> [Task description] The stretch from the line with "Privacy Policy (1349, 928)" through the line with "Terms and Conditions (1381, 987)" in the records below: write it out exactly, and nothing else.

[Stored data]
■ ■ ■

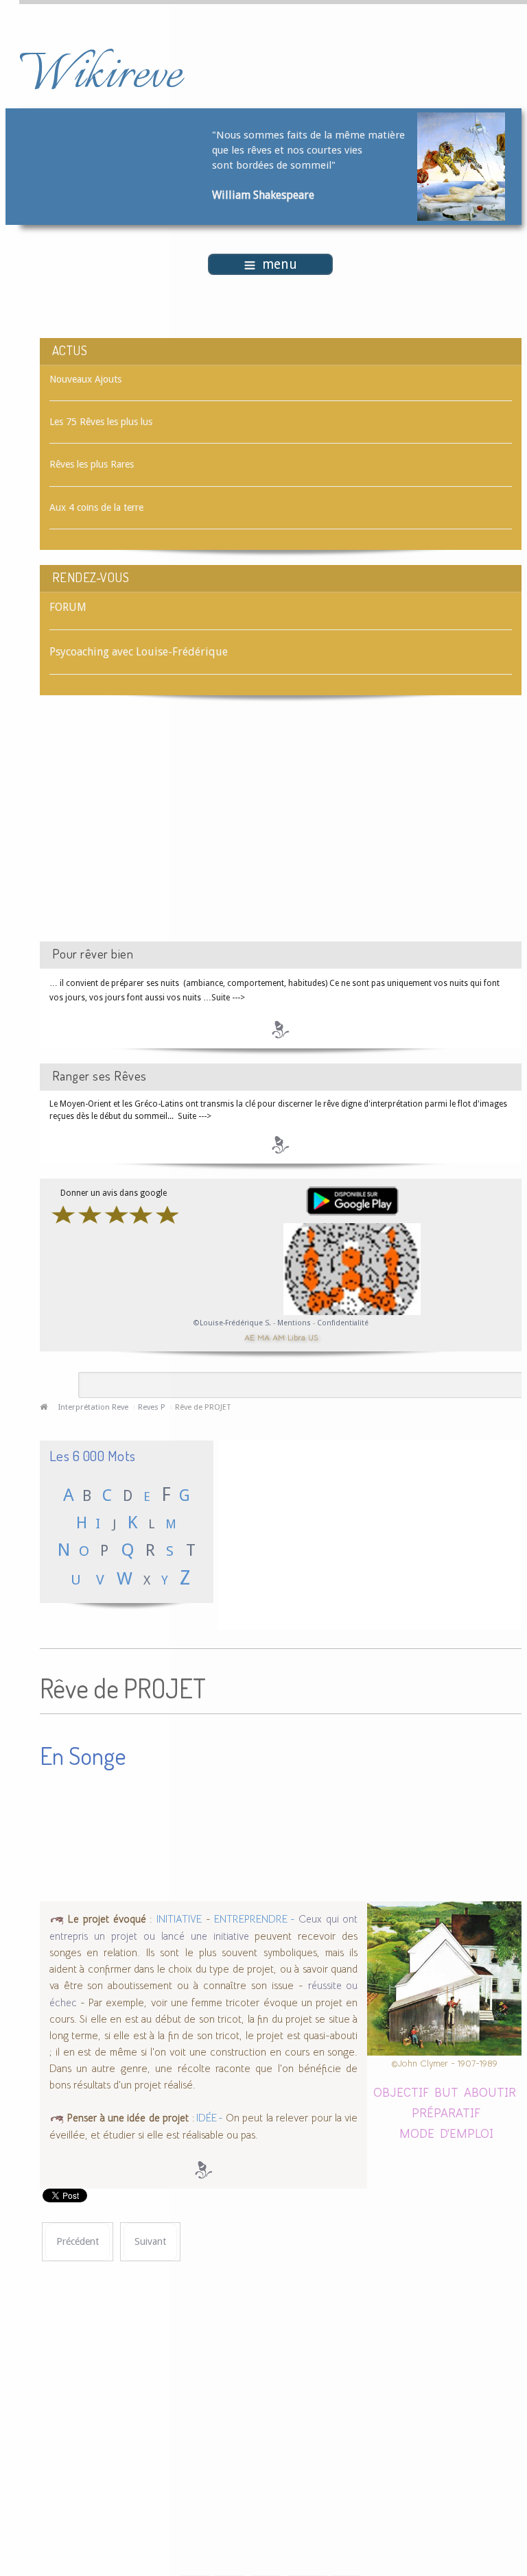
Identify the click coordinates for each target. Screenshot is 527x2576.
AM (278, 1337)
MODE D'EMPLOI (446, 2132)
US (313, 1337)
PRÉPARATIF (446, 2112)
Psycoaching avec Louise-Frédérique (138, 651)
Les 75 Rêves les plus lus (100, 421)
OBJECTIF (401, 2091)
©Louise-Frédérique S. (232, 1323)
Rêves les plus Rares (91, 464)
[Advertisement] (155, 830)
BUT (446, 2091)
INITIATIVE (179, 1919)
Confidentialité (342, 1323)
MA (263, 1337)
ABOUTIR (490, 2091)
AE (249, 1337)
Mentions (295, 1323)
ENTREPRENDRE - (254, 1919)
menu (279, 264)
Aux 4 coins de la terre (96, 507)
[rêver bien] (281, 1029)
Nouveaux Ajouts (85, 379)
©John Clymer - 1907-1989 (444, 2063)
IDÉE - (209, 2118)
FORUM (67, 607)
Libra (296, 1337)
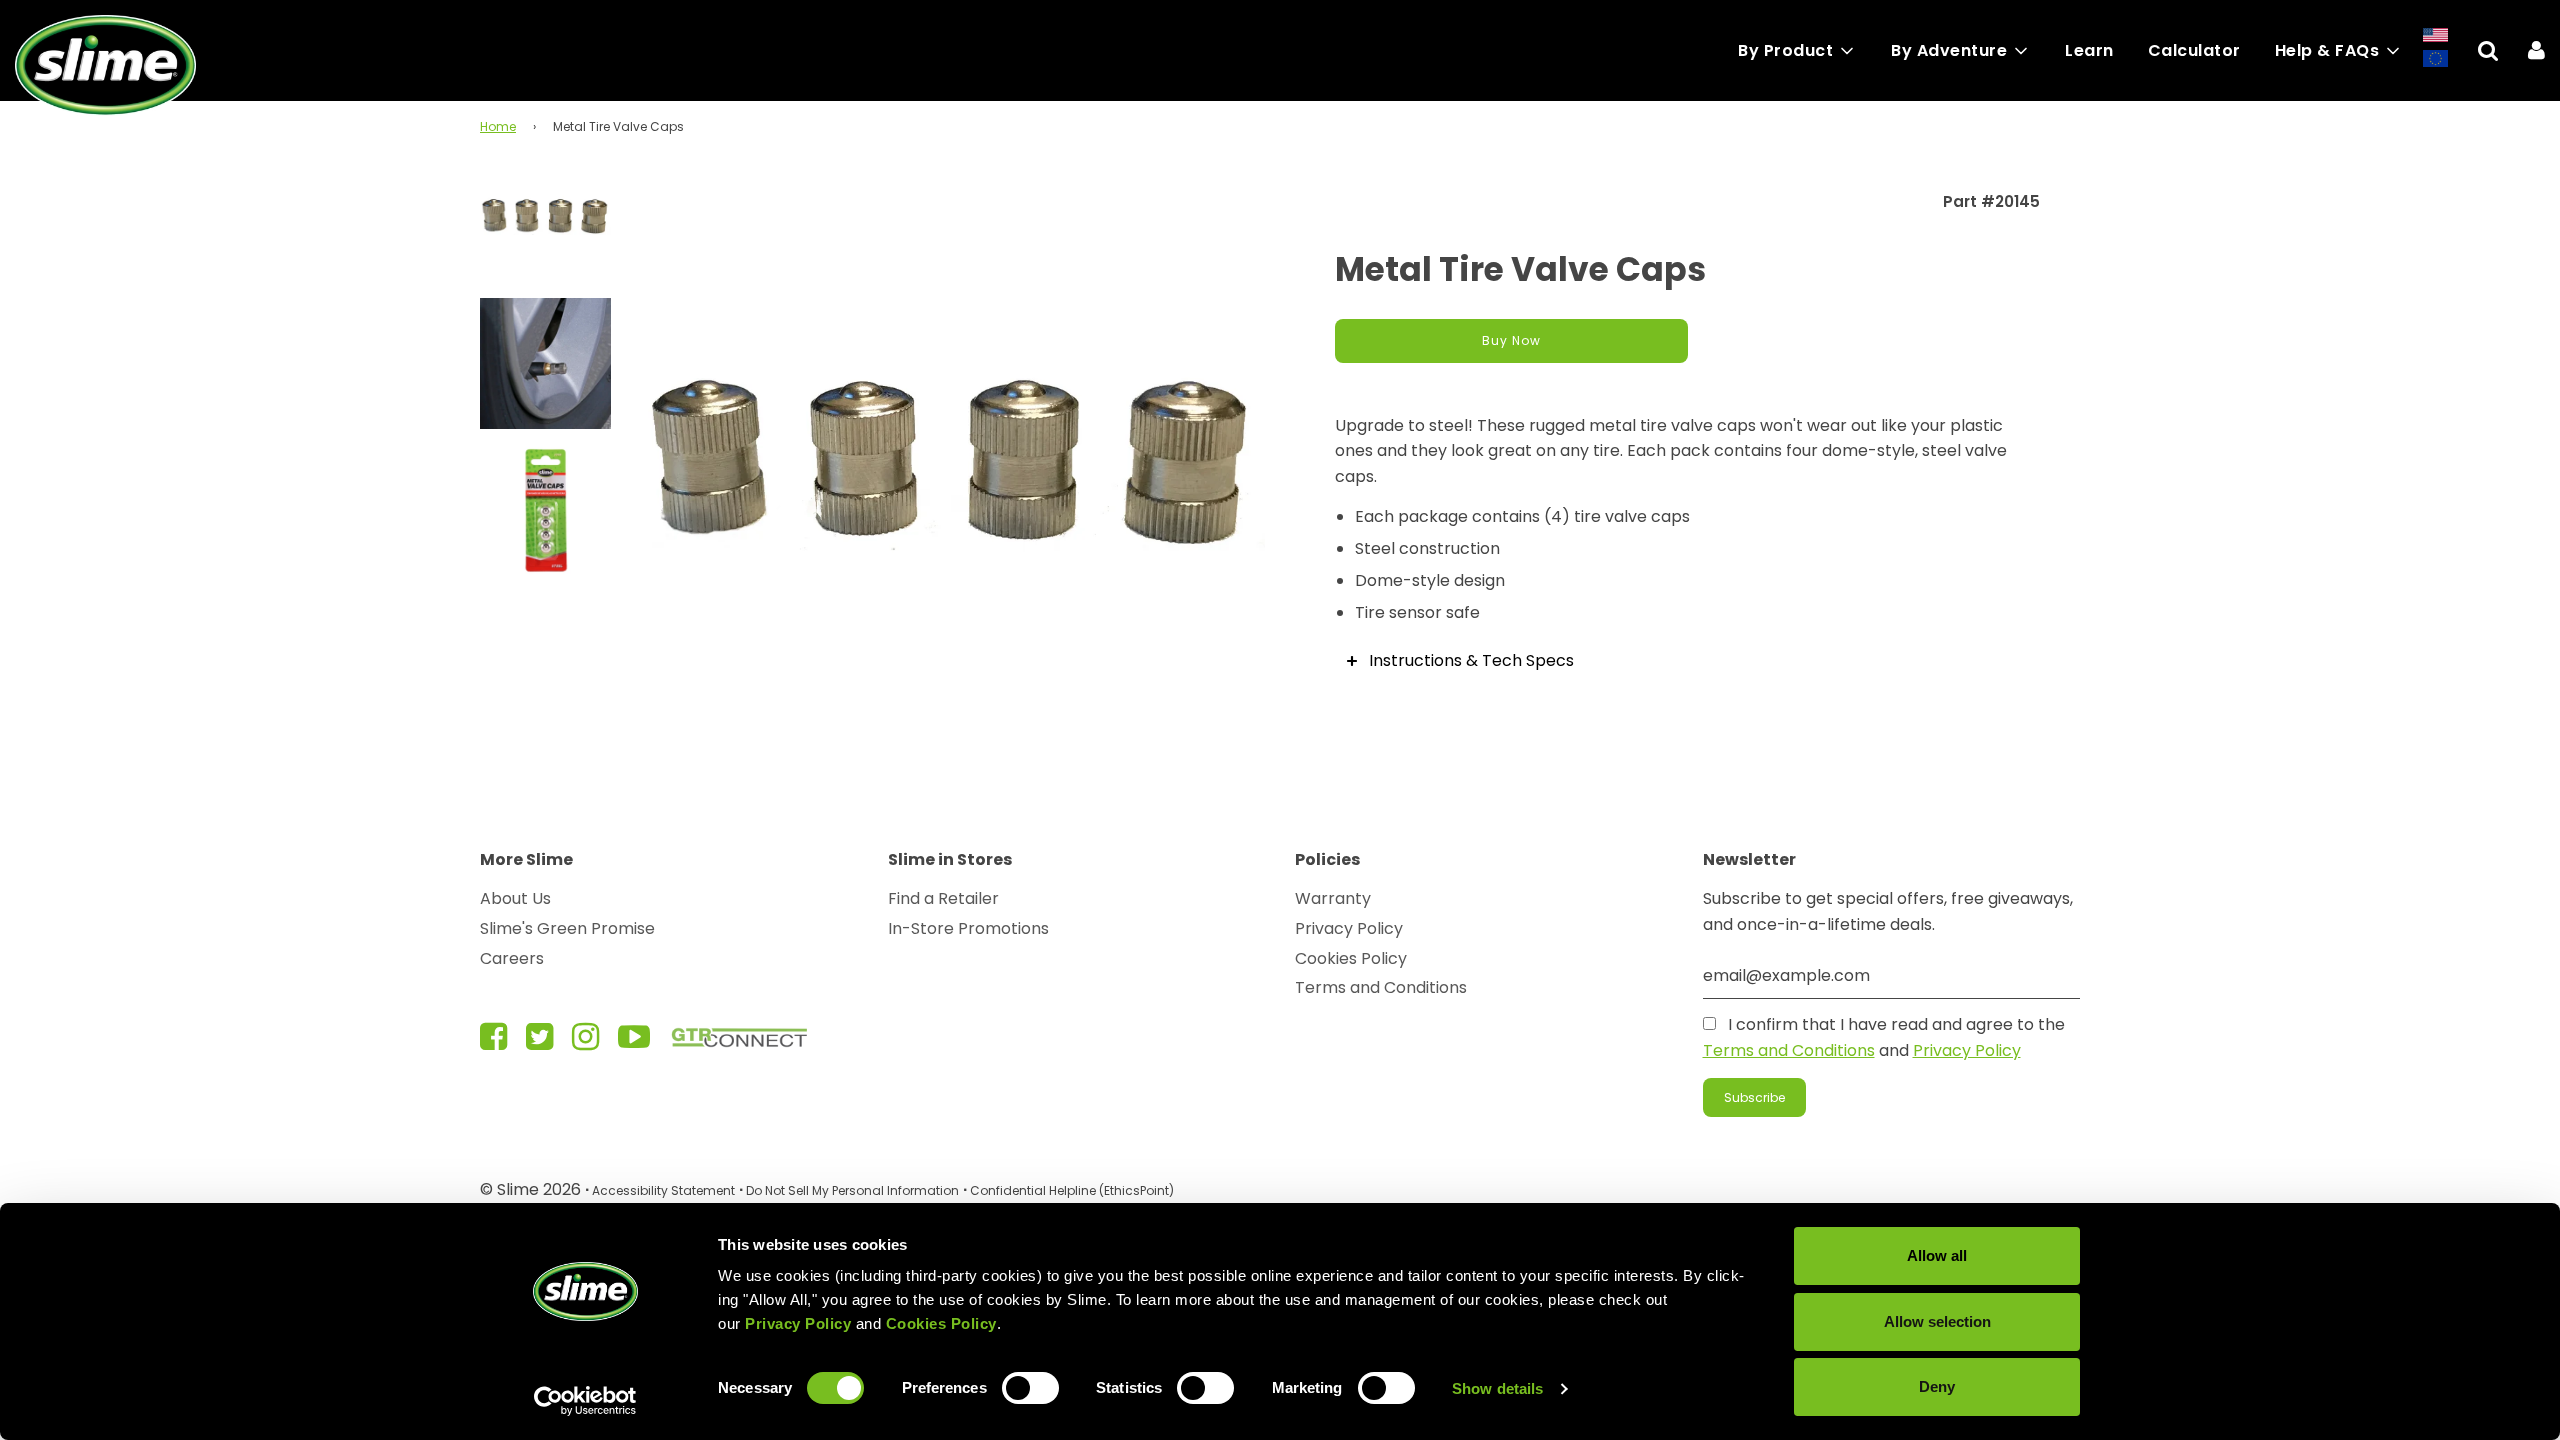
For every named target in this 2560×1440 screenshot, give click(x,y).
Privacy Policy (1349, 928)
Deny (1937, 1386)
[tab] (1687, 661)
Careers (512, 958)
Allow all (1937, 1255)
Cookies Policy (1351, 958)
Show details (1497, 1388)
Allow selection (1937, 1321)
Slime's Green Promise (567, 928)
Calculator (2194, 50)
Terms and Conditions (1381, 987)
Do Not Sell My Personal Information (852, 1190)
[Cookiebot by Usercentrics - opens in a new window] (585, 1401)
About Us (515, 898)
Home (498, 126)
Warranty (1333, 898)
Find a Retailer (943, 898)
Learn (2089, 50)
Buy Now (1511, 340)
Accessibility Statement (663, 1190)
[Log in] (2536, 50)
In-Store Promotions (968, 928)
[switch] (1030, 1388)
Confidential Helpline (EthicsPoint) (1072, 1190)
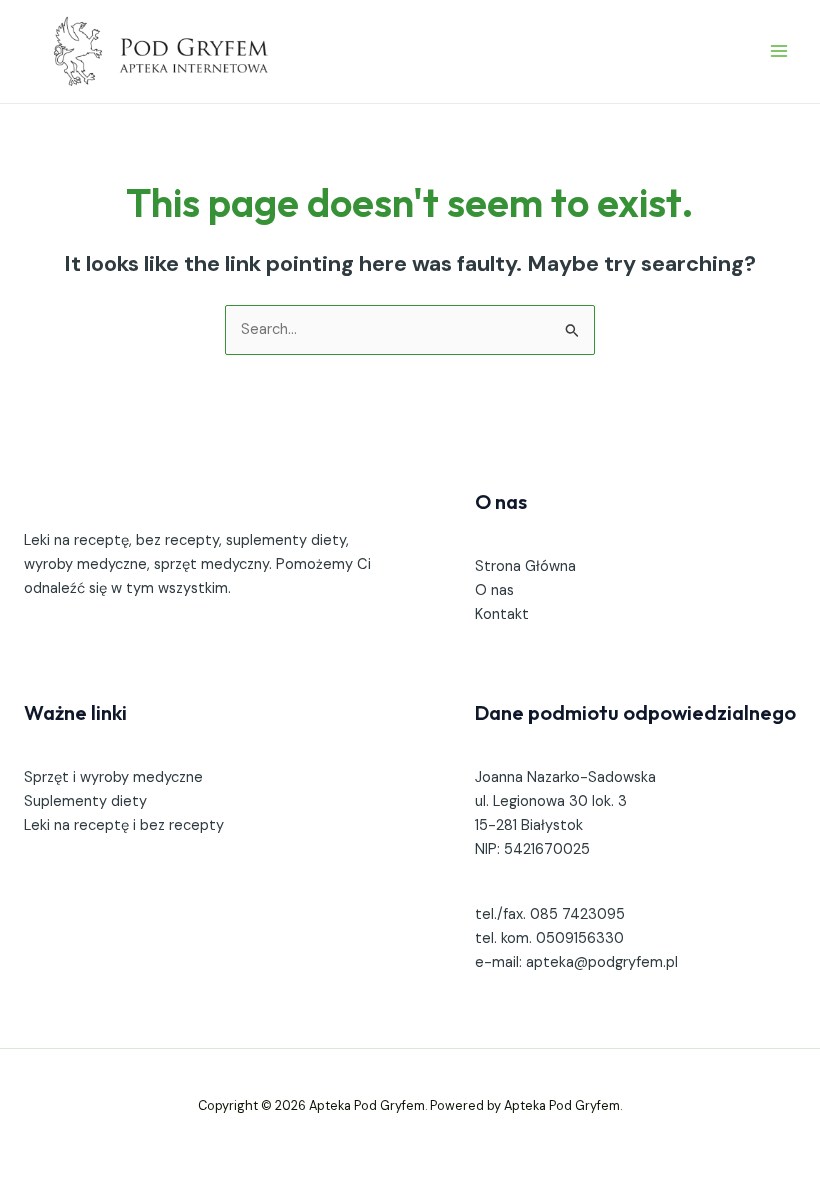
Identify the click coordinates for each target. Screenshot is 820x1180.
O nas (494, 590)
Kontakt (502, 614)
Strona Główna (525, 566)
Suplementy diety (85, 801)
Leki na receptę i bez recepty (124, 825)
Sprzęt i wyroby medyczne (113, 777)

■ ■ ■

> [Solution to this task]
Privacy Policy (1349, 928)
Deny (1937, 1386)
[tab] (1687, 661)
Careers (512, 958)
Allow all (1937, 1255)
Cookies Policy (1351, 958)
Show details (1497, 1388)
Allow selection (1937, 1321)
Slime's Green Promise (567, 928)
Calculator (2194, 50)
Terms and Conditions (1381, 987)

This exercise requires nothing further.